The U.S. consumer confidence index jumped to 113.8 for the month of October, beating a forecast of 108. The index rose for the first time since hitting 128.9 in June, as rising prices due to supply chain limitations had dimmed consumer confidence over the previous few months.
On Friday, personal consumption expenditures (PCE) data for the month of September were released, rising 0.6% and meeting market expectations. The increase reflected a jump in spending for services, including healthcare and food services. On the other hand, spending on motor vehicles and parts saw a sharp decline.
As a result of all the data, short-term rates spiked throughout the week, while 5- to 30-year rates saw a considerable drop.
Labor market update
Initial jobless claims for the week ending October 23 fell to a new pandemic-low of 281,000, coming in below market expectations of 289,000. This marked the fifth straight week of declining initial jobless claims as unemployment benefits have subsided. The four-week average for initial jobless claims also fell below 300,000 for the first time since the start of the COVID-19 pandemic. To round out the positive news in the labor market from last week, continuing jobless claims fell to 2.243 million compared to the 2.240 million expected.

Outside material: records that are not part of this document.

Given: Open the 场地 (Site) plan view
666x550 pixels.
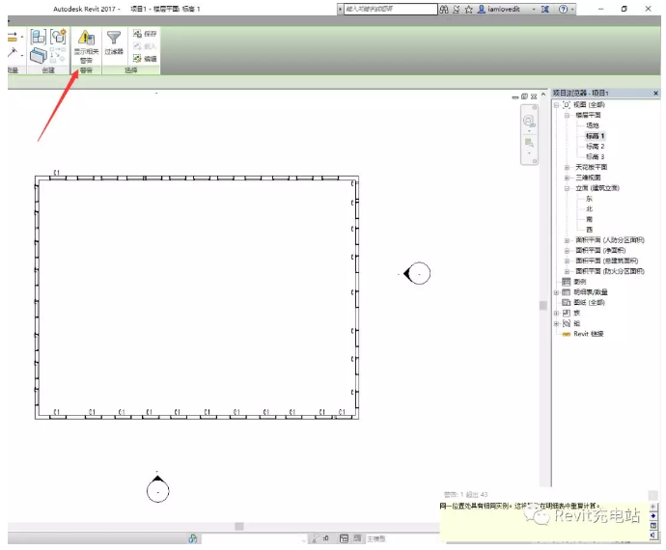Looking at the screenshot, I should 592,125.
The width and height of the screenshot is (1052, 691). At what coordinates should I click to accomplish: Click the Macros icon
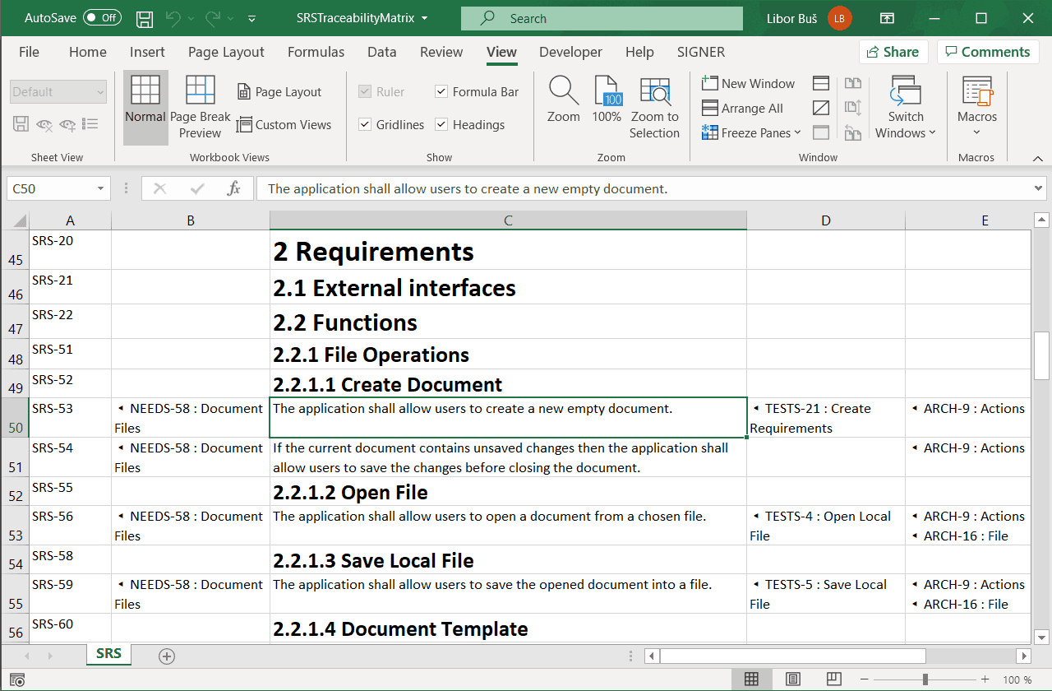976,90
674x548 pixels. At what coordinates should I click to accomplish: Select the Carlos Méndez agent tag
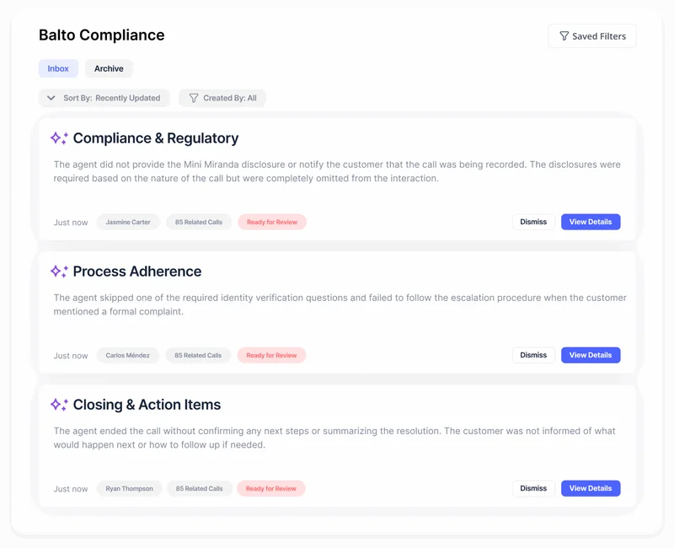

Crude oil experienced a volatile week after prices climbed early due to forecasts predicting higher oil prices to close 2021. However, reports showed that crude oil inventories rose by 4.3 million barrels for the week ending October 22, coming in higher than expectations of a 1.9-million-barrel gain. An increase in net imports of crude oil contributed to the rise in inventories. As a result, prices fell and WTI crude finished the week at $83.22/bbl. Aluminum prices also fell last week after China announced a price cap on coal to ease the energy crisis currently occurring. LME Aluminum ended the week at $2,695/MT. Despite the falling prices over the last week, rising commodity prices have caused many companies to explore hedging in the recent months.
Another heavy week of economic data lies ahead, highlighted by an FOMC meeting on Tuesday and Wednesday. Investors will certainly listen for the Fed’s take on rising inflation and the recent GDP data. October nonfarm payrolls and unemployment rates will also be released on Friday.